Set down each line of the records once more, precisely, and omit the pictures.

Supplied material Start Marker

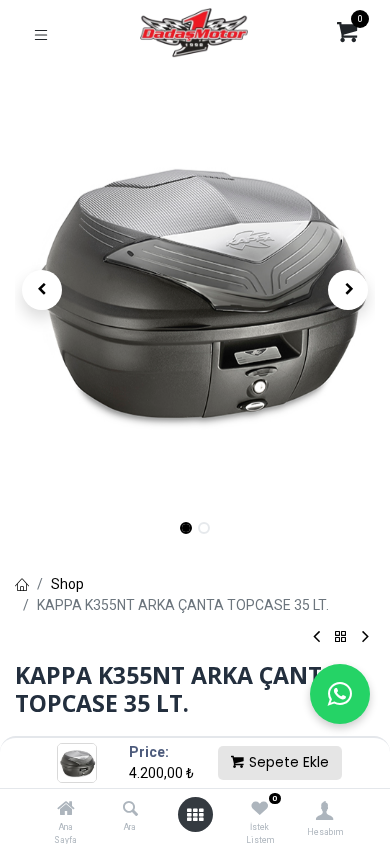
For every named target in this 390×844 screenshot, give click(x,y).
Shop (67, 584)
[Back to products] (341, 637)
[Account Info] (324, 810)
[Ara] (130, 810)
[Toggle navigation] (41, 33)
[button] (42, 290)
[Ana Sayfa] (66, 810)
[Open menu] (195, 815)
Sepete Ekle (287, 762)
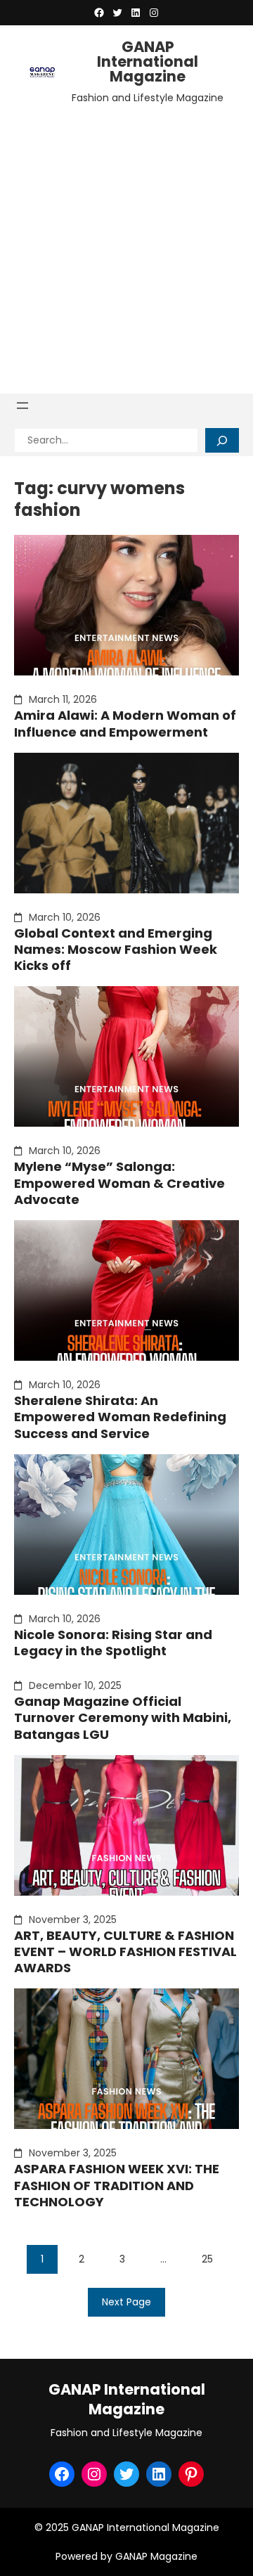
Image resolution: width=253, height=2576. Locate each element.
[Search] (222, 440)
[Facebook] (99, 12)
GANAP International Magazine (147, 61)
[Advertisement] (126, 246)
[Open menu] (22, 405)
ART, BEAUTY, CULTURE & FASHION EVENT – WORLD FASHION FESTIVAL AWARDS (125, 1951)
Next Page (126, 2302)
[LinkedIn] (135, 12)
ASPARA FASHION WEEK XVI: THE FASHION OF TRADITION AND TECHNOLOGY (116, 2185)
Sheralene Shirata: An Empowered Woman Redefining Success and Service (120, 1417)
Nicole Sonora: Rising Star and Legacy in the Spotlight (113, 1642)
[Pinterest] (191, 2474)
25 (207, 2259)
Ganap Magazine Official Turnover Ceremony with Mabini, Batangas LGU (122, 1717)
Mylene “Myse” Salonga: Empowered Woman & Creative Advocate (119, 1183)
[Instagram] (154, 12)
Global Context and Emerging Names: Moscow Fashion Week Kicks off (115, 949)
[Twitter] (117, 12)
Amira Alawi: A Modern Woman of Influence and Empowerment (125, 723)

Supplied material End Marker

▸ Expected answer:
For every named target in this 390×844 screenshot, give click(x,y).
Shop (67, 584)
[Back to products] (341, 637)
[Account Info] (324, 810)
[Ara] (130, 810)
[Toggle navigation] (41, 33)
[button] (42, 290)
[Ana Sayfa] (66, 810)
[Open menu] (195, 815)
Sepete Ekle (287, 762)
Image resolution: width=253, height=2576. Locate each element.
[Search] (222, 440)
[Facebook] (99, 12)
GANAP International Magazine (147, 61)
[Advertisement] (126, 246)
[Open menu] (22, 405)
ART, BEAUTY, CULTURE & FASHION EVENT – WORLD FASHION FESTIVAL AWARDS (125, 1951)
Next Page (126, 2302)
[LinkedIn] (135, 12)
ASPARA FASHION WEEK XVI: THE FASHION OF TRADITION AND TECHNOLOGY (116, 2185)
Sheralene Shirata: An Empowered Woman Redefining Success and Service (120, 1417)
Nicole Sonora: Rising Star and Legacy in the Spotlight (113, 1642)
[Pinterest] (191, 2474)
25 (207, 2259)
Ganap Magazine Official Turnover Ceremony with Mabini, Batangas LGU (122, 1717)
Mylene “Myse” Salonga: Empowered Woman & Creative Advocate (119, 1183)
[Instagram] (154, 12)
Global Context and Emerging Names: Moscow Fashion Week Kicks off (115, 949)
[Twitter] (117, 12)
Amira Alawi: A Modern Woman of Influence and Empowerment (125, 723)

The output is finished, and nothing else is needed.